I took a look at the measurement article, it seems that leo measured with FILE_FLAG_NO_BUFFERING which sounds to me like a bad benchmarking. In normal situations nobody wants "no buffering". Instead, he should have created more big files, checked that they are not fragmented, restart and then read different files for each test. If he lets file cache manager do his work, I's still expect different results. As far as I was able to see from filemon logs, it looks to me that VS 6 uses mapviewoffile to access sources, and it's very fast with big sources. You can imagine it yourself: readfile must first read the file to the file cache and then memcpy to your buffer. With mapvievoffile there should be one memcpy less for each read -- just the mapping of the pages to the process' virtual memory.
Tarmo Pikaro,

Btw - zip file format allows to place zip header at the end of file, meaning you could have .exe + .zip in the same size. (Try to just append zip to exe - you will still be able to open zip as a zip with 7z).

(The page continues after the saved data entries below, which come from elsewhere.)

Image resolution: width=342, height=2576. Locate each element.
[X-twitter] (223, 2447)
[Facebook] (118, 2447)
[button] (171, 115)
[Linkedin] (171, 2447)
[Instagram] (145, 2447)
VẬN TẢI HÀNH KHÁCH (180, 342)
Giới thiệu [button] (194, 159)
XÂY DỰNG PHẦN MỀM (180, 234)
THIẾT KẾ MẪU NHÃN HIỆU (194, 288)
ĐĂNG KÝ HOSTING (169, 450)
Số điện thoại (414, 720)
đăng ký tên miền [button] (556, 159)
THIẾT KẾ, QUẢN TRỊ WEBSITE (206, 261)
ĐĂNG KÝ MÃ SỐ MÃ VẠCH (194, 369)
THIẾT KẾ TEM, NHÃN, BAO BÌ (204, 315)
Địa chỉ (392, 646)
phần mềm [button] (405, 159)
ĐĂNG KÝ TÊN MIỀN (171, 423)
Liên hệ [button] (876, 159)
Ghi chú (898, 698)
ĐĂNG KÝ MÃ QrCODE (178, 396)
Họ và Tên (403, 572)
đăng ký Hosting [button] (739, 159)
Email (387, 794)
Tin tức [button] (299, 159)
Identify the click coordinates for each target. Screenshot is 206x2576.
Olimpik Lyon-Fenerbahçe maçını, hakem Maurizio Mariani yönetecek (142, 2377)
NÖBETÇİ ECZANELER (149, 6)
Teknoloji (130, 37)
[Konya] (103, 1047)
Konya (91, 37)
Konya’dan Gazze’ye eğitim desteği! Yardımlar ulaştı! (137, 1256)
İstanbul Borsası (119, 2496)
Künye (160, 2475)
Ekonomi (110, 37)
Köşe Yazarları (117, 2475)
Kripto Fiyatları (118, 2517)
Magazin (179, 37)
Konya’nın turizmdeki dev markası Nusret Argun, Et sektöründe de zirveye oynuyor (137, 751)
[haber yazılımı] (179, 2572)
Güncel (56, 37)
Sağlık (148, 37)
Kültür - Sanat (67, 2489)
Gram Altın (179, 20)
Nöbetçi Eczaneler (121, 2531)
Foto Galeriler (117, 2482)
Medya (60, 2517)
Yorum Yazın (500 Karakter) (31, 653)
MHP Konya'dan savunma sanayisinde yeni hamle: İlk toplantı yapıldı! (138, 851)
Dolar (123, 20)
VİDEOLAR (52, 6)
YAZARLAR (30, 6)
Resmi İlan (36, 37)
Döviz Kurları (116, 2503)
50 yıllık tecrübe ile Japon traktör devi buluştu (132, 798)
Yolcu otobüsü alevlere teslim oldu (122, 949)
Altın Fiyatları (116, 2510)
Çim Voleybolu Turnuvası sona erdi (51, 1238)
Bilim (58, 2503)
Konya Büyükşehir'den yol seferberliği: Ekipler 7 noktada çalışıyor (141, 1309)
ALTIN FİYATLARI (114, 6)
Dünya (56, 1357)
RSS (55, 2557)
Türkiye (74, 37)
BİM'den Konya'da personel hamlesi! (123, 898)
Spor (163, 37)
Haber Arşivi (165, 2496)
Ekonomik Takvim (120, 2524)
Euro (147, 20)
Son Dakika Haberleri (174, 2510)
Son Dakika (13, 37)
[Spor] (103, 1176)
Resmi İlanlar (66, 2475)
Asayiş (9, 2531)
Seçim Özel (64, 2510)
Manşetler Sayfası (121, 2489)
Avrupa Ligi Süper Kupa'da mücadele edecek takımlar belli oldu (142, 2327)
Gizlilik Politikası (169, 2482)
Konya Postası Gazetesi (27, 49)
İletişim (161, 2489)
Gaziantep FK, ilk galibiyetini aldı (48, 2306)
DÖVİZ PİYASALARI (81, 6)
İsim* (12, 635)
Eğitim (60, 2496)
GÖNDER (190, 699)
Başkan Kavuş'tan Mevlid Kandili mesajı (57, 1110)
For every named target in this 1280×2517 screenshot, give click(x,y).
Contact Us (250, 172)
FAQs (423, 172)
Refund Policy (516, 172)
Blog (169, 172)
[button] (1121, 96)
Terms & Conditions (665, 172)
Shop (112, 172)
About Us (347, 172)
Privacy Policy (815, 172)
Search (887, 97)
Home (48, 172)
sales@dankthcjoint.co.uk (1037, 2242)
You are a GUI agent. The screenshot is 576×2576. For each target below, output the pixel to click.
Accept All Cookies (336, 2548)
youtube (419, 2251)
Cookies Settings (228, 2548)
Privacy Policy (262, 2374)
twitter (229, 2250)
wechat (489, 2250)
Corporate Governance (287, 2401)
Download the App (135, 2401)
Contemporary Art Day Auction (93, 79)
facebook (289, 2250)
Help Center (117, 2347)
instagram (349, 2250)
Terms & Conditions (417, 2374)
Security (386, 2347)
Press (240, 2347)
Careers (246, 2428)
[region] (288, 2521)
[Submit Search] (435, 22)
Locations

But one of remaining question is digital signature - apparently it's placed at the end of .exe as well.

I would like to tamper PE header to include SFX data as dummy data, so .exe can be signed afterwards.

Any idea about this ?

Peter Kankowski,

This has nothing to do with zip header being located at the end of archive. 7-Zip can open other SFX archive formats (RAR, 7z), where the headers are located at the beginning.

The SFX archive should be digitally signed after you appended your ZIP file to EXE.

Simon,

Thanks Peter, I found this really helpful.

slavne,

thank you Peter, nice and very practical article

Pravin,

Hi Peter,

Can you please help me to calculate "SizeOfInitializedData".

I have updated (modified) the resource content. After modification it need to update the SizeOfInitializedData. How can I get the updated SizeOfInitializedData information to ensure file integrity.

Thanks in advance...

Peter Kankowski,
Hi Pravin,

as far as I know, SizeOfInitializedData is not used by the Windows loader, so its value isn't important. According to the specification, it should be equal to the total size of all initialized data sections.